- **REQUIRED WORK**:
Copy out the lines of the listing from the line containing "Switch to list view icon" through the end of the listing, both ends included. Leave the pictures out of your answer.
----- THE RECORDS
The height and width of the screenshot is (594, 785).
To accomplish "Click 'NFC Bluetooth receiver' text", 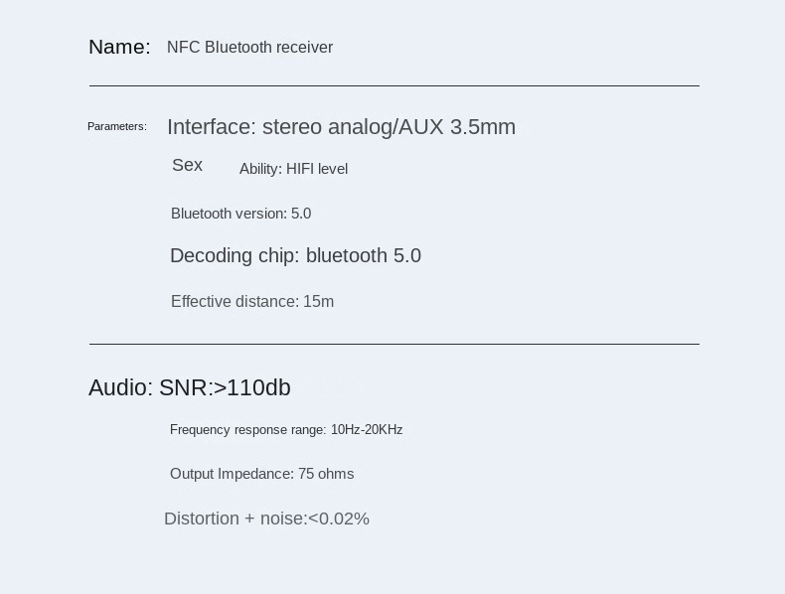I will (x=249, y=48).
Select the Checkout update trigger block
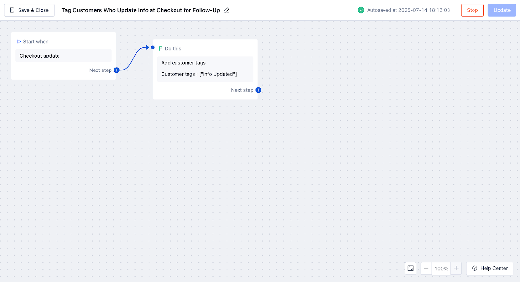The width and height of the screenshot is (520, 282). tap(63, 56)
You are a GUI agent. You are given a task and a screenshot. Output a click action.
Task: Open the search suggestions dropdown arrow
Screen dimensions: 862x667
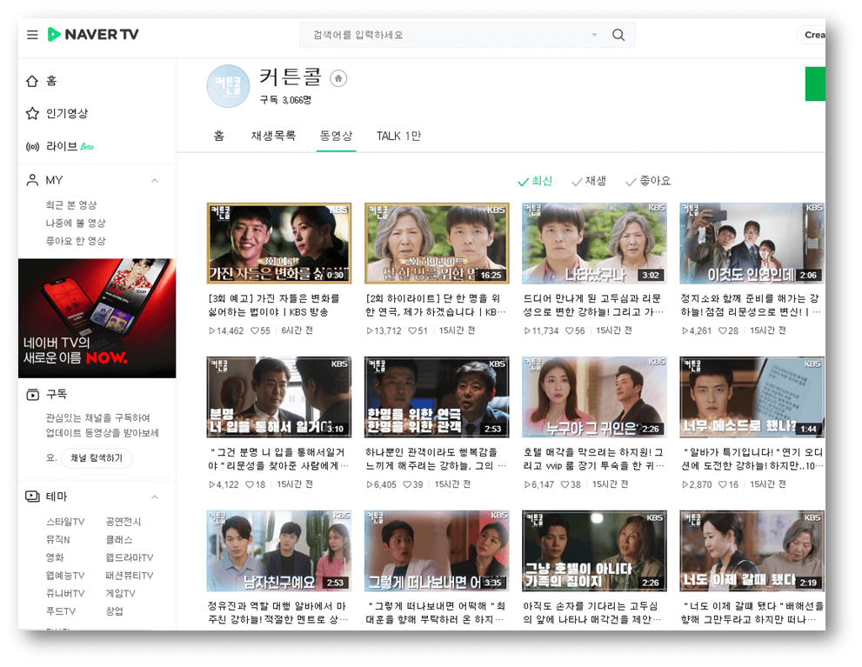pos(594,35)
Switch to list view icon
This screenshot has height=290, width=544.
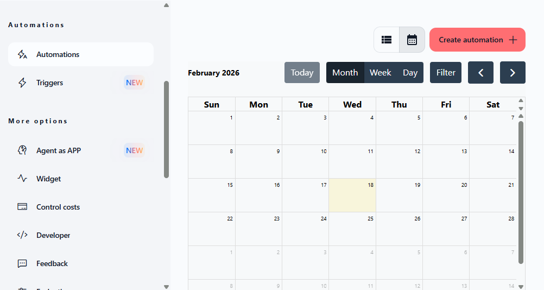[x=387, y=40]
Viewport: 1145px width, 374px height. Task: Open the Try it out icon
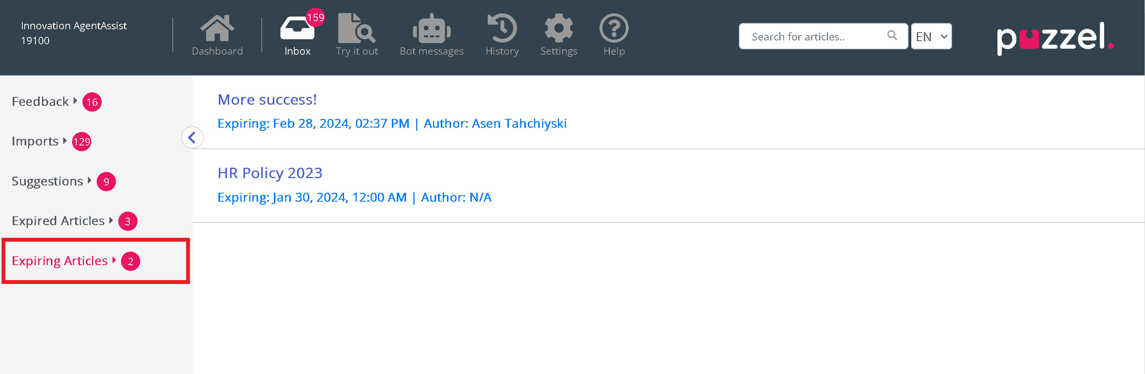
----------
- **TASK RESULT**:
Switch to list view icon
This screenshot has height=290, width=544.
[x=387, y=40]
Viewport: 1145px width, 374px height. Task: Open the Try it out icon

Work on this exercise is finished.